Estar en contacto con gente habitualmente, en particular estarlo a un nivel íntimo, como estamos muchos profesionales que desarrollamos nuestro trabajo en ese contexto, es una fuente permanente de nuevos retos. Lo es porque ese tipo de cercanía se da en una burbuja en la que las dos personas se encuentran para dar respuesta a una necesidad, a un deseo, o a un problema. Y en esa burbuja se igualan presiones. En cierto modo, hay un contacto que cambia también de alguna manera a quien se involucra.

Hago esta introducción porque esta semana he aprendido algo de un muchacho de 15 años con el que me he encontrado, algo que me ha impactado, y he pensado en compartirlo. Él hacía una reflexión en términos generales, era algo así como que las personas que lo tienen todo se inventan problemas «para estar ocupados emocionalmente». Hablan de esos problemas, los repiten y se obstinan en ellos, mientras que aquellas personas que no tienen apoyo y están solas con sus problemas no alardean de tenerlos y tratan de no darles demasiada importancia. Por no entrar en más detalles sobre él, digamos que es uno de esos adolescentes con los que los padres no pueden hablar más allá de sus malas notas o mal comportamiento.
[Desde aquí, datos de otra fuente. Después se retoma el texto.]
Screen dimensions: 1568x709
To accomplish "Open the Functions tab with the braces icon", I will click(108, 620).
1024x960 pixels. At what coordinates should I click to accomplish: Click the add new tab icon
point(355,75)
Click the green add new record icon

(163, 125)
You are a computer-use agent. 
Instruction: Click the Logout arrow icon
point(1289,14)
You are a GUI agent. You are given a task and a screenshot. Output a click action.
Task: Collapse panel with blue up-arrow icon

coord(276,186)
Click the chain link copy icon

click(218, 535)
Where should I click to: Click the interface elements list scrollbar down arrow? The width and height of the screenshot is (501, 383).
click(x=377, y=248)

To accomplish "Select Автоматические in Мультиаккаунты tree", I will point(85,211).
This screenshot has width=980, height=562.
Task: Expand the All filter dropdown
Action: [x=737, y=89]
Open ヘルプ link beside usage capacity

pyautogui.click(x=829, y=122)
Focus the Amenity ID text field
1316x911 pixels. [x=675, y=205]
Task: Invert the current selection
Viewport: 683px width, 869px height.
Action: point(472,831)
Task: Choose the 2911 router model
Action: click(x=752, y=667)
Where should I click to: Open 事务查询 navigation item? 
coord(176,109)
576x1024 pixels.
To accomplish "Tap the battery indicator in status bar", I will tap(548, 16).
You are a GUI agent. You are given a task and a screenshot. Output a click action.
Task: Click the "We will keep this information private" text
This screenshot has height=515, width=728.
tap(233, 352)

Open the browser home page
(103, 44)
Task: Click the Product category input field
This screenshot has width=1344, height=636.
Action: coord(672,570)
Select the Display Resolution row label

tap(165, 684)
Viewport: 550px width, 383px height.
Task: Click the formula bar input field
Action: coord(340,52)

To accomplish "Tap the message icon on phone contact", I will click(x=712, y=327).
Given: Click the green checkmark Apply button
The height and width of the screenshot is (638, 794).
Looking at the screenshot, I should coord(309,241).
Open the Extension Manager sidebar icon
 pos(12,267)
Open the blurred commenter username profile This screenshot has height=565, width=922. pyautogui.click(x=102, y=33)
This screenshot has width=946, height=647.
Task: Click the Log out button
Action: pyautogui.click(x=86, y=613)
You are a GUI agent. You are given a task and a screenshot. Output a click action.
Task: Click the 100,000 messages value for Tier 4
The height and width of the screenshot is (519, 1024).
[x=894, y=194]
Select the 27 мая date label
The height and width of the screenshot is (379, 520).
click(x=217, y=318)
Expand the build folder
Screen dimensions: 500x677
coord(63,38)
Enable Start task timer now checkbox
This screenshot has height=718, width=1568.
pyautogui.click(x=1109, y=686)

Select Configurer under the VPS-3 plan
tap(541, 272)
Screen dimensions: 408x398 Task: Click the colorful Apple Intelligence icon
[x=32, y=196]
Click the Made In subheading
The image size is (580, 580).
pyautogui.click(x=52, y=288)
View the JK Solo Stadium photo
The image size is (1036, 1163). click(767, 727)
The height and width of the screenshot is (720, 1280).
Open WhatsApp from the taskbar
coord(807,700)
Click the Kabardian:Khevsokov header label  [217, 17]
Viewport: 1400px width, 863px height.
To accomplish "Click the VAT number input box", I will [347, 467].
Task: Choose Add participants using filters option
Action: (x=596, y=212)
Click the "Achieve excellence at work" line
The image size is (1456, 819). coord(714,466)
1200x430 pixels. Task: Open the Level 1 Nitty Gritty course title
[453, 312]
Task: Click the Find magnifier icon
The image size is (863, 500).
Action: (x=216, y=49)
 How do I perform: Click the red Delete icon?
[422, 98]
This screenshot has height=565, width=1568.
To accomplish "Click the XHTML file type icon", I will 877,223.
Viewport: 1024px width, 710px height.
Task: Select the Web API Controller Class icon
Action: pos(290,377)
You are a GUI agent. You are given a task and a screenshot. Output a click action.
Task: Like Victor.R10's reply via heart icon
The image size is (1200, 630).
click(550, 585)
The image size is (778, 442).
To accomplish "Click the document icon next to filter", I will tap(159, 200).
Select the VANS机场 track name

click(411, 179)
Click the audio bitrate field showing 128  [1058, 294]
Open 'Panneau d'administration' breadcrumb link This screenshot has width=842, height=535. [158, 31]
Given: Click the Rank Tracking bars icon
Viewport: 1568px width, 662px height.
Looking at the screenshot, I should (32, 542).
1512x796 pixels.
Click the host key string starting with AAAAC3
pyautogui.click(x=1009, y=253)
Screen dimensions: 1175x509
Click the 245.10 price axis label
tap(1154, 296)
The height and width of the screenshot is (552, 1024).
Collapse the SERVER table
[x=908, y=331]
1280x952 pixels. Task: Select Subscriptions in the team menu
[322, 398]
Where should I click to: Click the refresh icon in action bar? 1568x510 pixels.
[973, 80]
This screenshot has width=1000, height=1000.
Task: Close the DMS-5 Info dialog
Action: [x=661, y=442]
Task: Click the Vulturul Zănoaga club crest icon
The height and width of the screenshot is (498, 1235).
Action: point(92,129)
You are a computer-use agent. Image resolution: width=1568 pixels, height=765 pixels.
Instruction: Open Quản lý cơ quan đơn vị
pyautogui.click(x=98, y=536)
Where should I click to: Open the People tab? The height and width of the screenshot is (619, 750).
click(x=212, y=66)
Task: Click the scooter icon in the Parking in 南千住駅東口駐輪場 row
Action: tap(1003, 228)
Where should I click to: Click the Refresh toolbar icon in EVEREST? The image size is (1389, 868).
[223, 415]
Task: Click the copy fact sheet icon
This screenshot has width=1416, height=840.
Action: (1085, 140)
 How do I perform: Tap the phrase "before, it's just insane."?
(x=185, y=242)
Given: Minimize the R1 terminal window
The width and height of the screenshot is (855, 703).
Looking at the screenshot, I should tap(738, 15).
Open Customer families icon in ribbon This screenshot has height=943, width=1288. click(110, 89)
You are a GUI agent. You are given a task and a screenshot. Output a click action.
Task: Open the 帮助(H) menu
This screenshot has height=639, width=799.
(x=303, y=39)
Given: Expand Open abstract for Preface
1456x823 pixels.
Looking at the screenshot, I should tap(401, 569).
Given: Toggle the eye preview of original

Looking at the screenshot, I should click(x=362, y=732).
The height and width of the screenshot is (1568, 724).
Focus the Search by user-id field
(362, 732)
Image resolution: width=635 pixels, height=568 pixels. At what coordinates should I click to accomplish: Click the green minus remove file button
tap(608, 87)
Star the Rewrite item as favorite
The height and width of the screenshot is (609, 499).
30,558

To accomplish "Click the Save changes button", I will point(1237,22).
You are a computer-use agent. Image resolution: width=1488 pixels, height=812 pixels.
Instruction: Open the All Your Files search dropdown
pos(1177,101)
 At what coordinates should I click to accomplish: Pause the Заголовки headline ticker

Digamos que, después de un tiempo de desencuentro, la dimensión emocional o reflexiva en su hijo les es extraña, e incluso dirían que su hijo no «piensa en lo que hace».

A partir de aquí y más allá de mi sorpresa inicial por las implicaciones en la historia concreta de este muchacho, me daba por pensar en el hecho en sí de la conversación. Pensaba en que, si esa reflexión estaba a la vista, qué no se estarían perdiendo de él quienes concluyen a su alrededor que hablar de esas cosas no es tan relevante, que lo que hace falta es que «haga lo que tiene que hacer». Y entrecomillo no porque ésas sean las palabras de los padres de este muchacho concreto, sino porque de alguna manera resumen la ansiedad con que muchos adultos viven los impasses de los adolescentes, incluso llegando al punto de perder interés por el mundo interno del joven o la joven, o negarlo.

Sin darse cuenta, al apresurarse a tratar regularmente lo que hacen o lo que deben hacer, implícitamente –y probablemente sin esa intención– mandan un mensaje que resta importancia a un mundo donde precisamente residen las decisiones o las dificultades que esa persona concreta enfrenta cuando actúa, aunque sea solo esto lo que se ve desde fuera. Y esto se hace tan evidente en adolescentes porque empiezan a elaborar el pensamiento y a hablar un lenguaje más cercano al de los adultos.

Sin embargo, la construcción de ese mundo empieza mucho antes, a lo largo de la infancia; eso sí, quizá con otros códigos, más abstractos, más simbólicos y quizá más lejanos, pero ahí está, y hay algo más. ¿Os acordáis de esa preocupación por la conducta de hace unas líneas? Pues resulta que la capacidad para autogestionar las emociones en la vida adulta (y, por tanto, lo que hacemos a partir de ahí), está íntimamente relacionada con la posibilidad de pensar sobre uno mismo o una misma, con la construcción de una mirada «hacia adentro» que observe con gentileza lo que pasa dentro de cada uno. De forma que después la toma de decisiones esté en consonancia con el análisis de lo que esa persona siente, piensa, necesita, y también con las exigencias del ambiente.

Y de la misma manera que un niño pequeño necesita del esfuerzo, la implicación y la respuesta constante de sus padres para aprender a hablar, también a lo largo del crecimiento necesita su presencia e invitación a pensar sobre sí mismo o sí misma, para construir un lenguaje interior que le vaya a guiar cuando tenga que enfrentarse a la vida en solitario.